楊國公、裴少卿等人種種反常之舉,讓葉芝嗅到了什麼,那沒抓到大理寺的和尚就好似一層揭不開的神秘之紗,無聲的阻止了葉芝。
大魏朝佛教盛行,風頭龐大到蓋過了朝庭,這可不是好兆頭,葉芝想起前段時間的銀匠案,那失蹤的五萬兩白銀流向了哪裡?裴少卿找到了嗎?
隨著冥婚案流程走完,余清知被移押大理寺,那天,葉芝等人剛巧遇到。
七月里,酷熱難擋。
二人目光在暑氣中相遇。
『濁世佳公子』一身白衣變成了皺巴巴的醃漬抹布,卻身形不佝、面色不敗,看向葉芝的目光狂妄不減。
擦身而過時,他挑釁笑道:「葉大人,後會有期!」
故意抬起鐐銬拱了拱手,一副雲淡風輕兩袖清風大儒的模樣。
滕沖氣的要衝上去揍他,被葉芝拉住。
明晃晃的想激怒她,一個拿女人來抵命的渣男,葉芝目光冷冷,面無表情的看著他的押車消失在視線里。
「連青梅竹馬的表妹都不放過,真他娘的是個畜生。」滕沖氣不過,向著遠走的押車罵道。
罵他畜生又如何,又不能把他繩之於法,葉芝憋屈的胸口疼。
眼看七月十五中元節就要到了,家家戶戶都開始採辦祭祀用品。
葉家不僅準備了各式酒品果子,還買了河燈,「到時候,讓三郎領你們去梁河放燈。」
葉蘭、葉玉兩個庶女自從來了京城之後,吃的好,穿得乾淨,眼見的往白淨秀氣里長,特別是十五歲的葉蘭因擺攤做生意練出了爽朗利落之氣,跟在老家時比,簡直像是換了個人。

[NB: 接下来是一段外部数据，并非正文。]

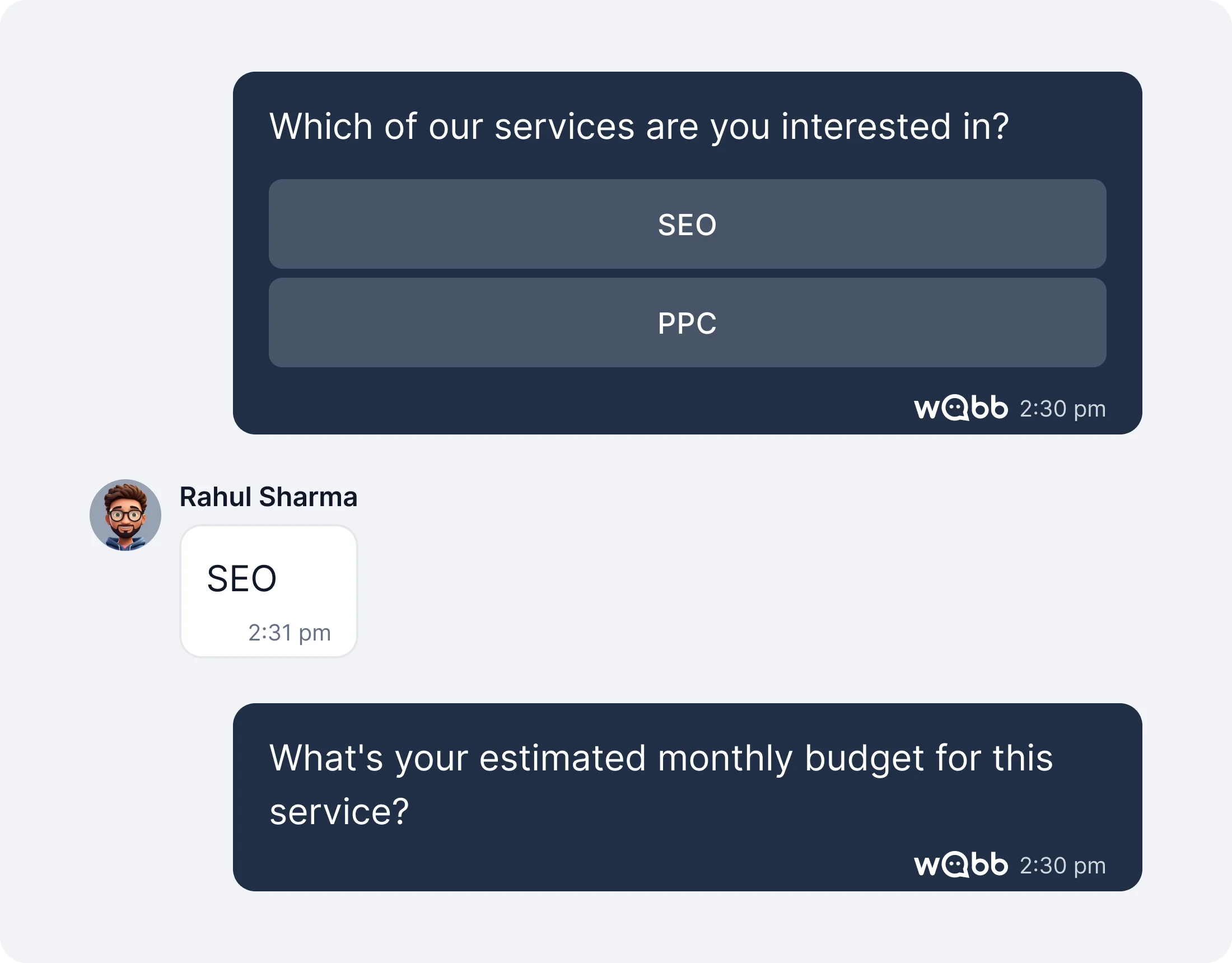
Task: Select the SEO text in Rahul's reply bubble
Action: coord(241,579)
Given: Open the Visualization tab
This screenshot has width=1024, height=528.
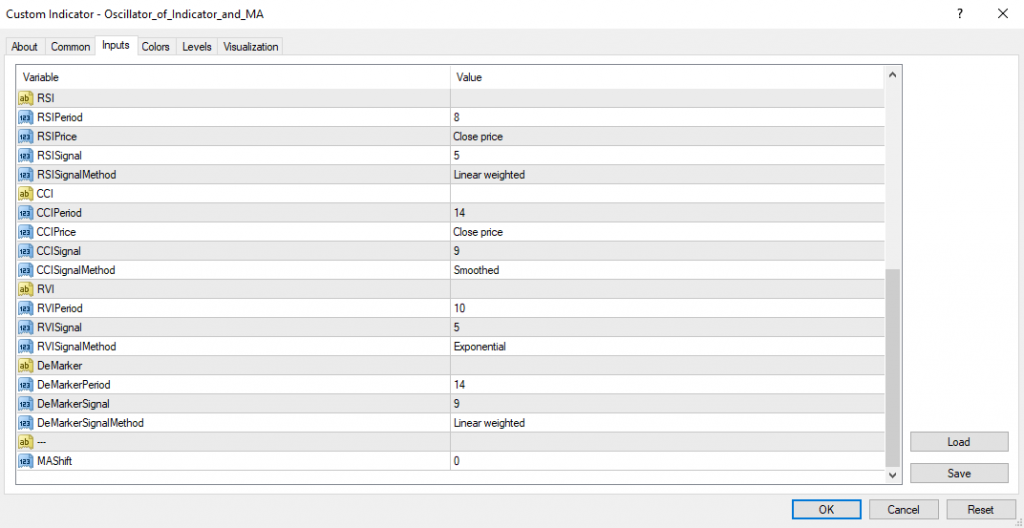Looking at the screenshot, I should pyautogui.click(x=251, y=47).
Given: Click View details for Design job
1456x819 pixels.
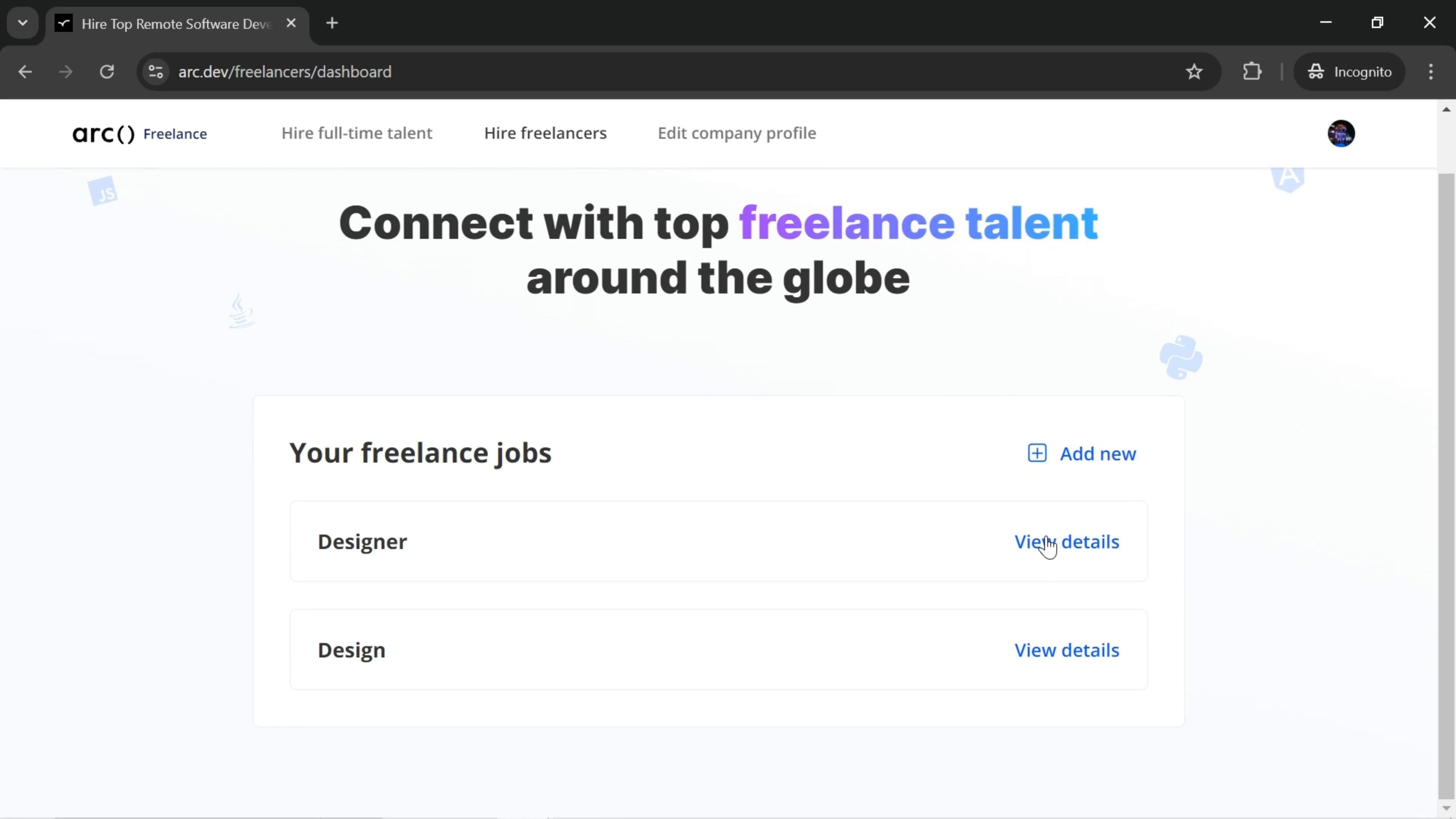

十二歲的葉玉以前吃不好穿不暖,是又黑又瘦又小,簡直就是沒娘受虐長大的典形模樣,到京城以後,葉芝開導了葉何氏,葉何氏因為兒子出息手中有錢,心胸開闊不少,現在也不為難這個典妾生的庶女了。
小妾葉姜氏與蘇流雲一起準備中元節的元寶,坐在迴廊穿風處一邊折一邊乘涼聊天,老家、京城、想起什麼就聊什麼。
葉家妻妾嫡庶一起過日子,平常且和睦。
葉芝沒能享受到這份安寧,長虞候世子姜伯濤到底請到她面前,看在滕沖的面子上,她不得不走一趟。
在進案發現場之前,葉芝事先聲明:「姜世子,這個案子是去年冬天發生的,離現在半年多了,很多痕跡都變淺甚至消失,我不能保證肯定能查出兇手。」
「那是自然……那是自然……」姜伯濤不僅沒惱,甚至表現出『我知道你謙虛』你不必謙虛我相信你的樣子。
葉芝就……很頭疼。
再說什麼,他也不會聽進去,他就是肯定她能找出兇手,罷了,世上沒有完美的犯罪,只有未被發現的線索,那就用心用力找吧!
因滕沖的關係,葉芝對姜世子的表弟——湯文鑫案大致有所了解。
湯家祖上曾為過大魏朝皇帝的帝師,曾盛極一時,但伴君如伴虎,帝師不知哪句話惹得皇帝不快被貶,雖沒動根基,但湯家算是跌出權力中心了。
到湯文鑫祖父只是個國子監博士,倒是教了不少學生,其中不乏貴勛之家子弟,因為師德厚重,他資質平庸的兒子被得用的學生提拔到禮部做了個六品主事,大小也是個土生土長的京官了,只要不出不屑子弟,在京城還混得過去吧。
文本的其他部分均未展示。